On the integrability of stellar motion in an accelerated logarithmic potential

TL;DR

This paper investigates whether stellar motion in an accelerated logarithmic potential, modeling stars in a galaxy with winds, is integrable, finding evidence of non-integrability and chaotic behavior through numerical analysis.

Contribution

It provides the first numerical evidence that stellar motion in an accelerated logarithmic potential is non-integrable, highlighting the role of wind-induced acceleration.

Findings

Motion is non-integrable, with chaotic diffusion observed.

Chaotic behavior persists across various angular momenta.

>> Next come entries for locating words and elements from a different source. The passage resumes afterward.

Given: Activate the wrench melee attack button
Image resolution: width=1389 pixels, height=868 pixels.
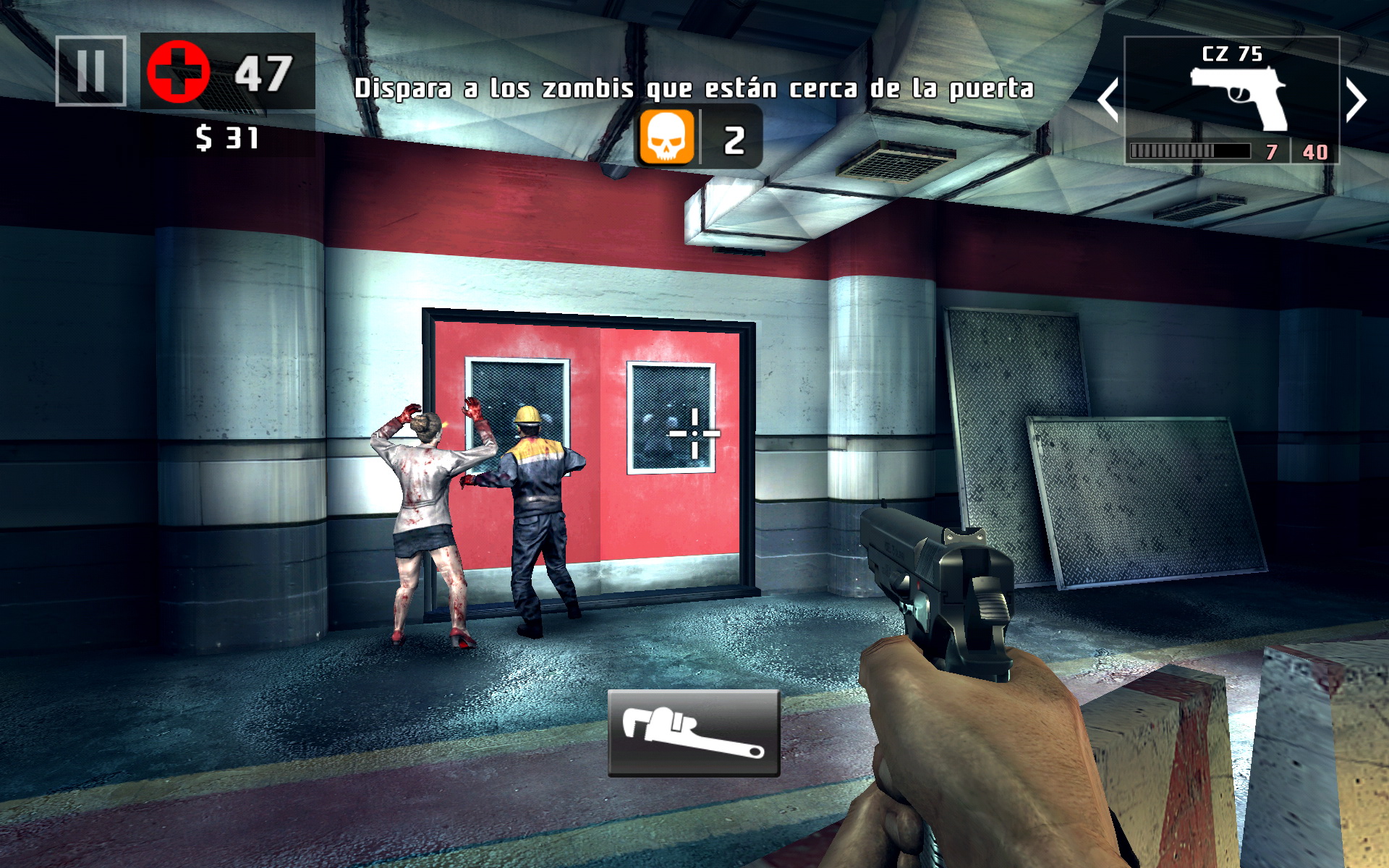Looking at the screenshot, I should coord(693,733).
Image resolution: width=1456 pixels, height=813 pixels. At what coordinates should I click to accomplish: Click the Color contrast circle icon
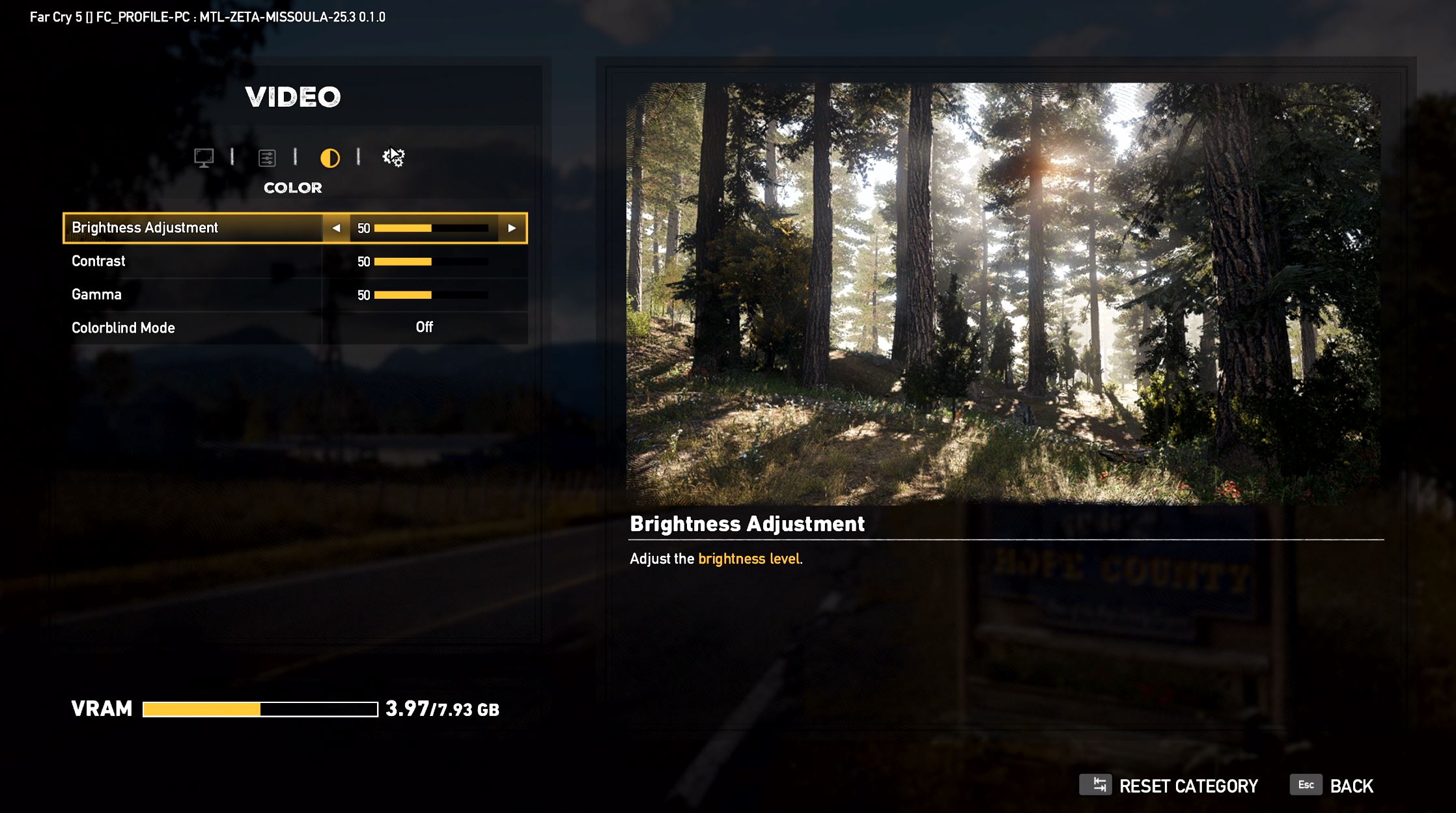point(330,157)
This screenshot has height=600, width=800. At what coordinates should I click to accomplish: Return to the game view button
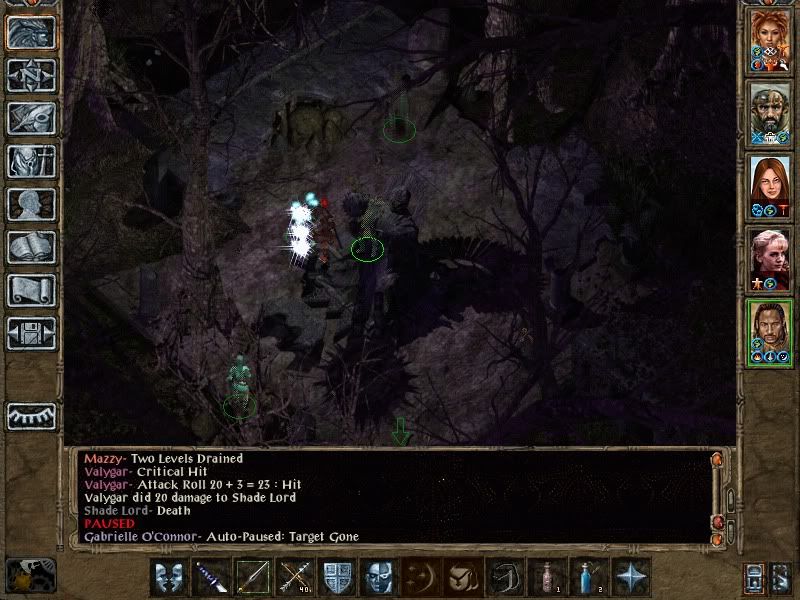tap(31, 33)
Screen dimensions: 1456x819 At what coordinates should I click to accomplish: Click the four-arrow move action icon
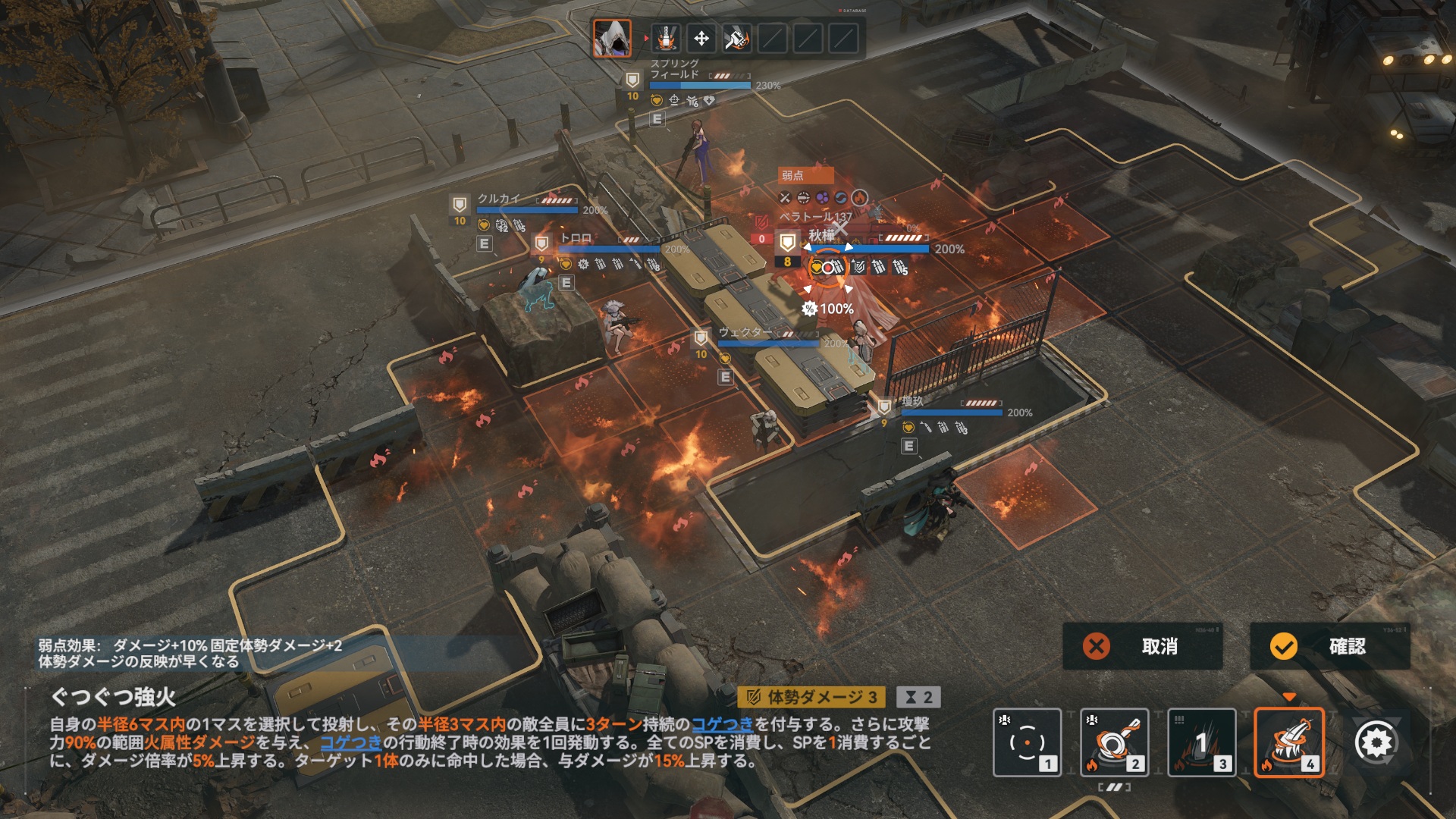point(701,38)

Chaos is prominent in the outer galaxy regions.

Abstract

An accelerated logarithmic potential models the mean motion of stars in a flat rotation curve galaxy that sustains a wind system. For stars outside the galactic wind launching region, the asymmetric removal of linear momentum by the wind is seen as a perturbing acceleration superimposed onto the galactic potential. We study the integrability of stellar motion in an accelerated logarithmic potential. We use surfaces of section of the dynamical system to probe the integrability of motion. We provide numerical evidence that motion in an accelerated logarithmic potential is non-integrable. Large scale chaotic diffusion occurs for lower values of the projected angular momentum along the direction of acceleration and persists at all values of the angular momentum in the outer part of the galaxy inside the truncation radius where the galactic acceleration balances the wind-induced acceleration.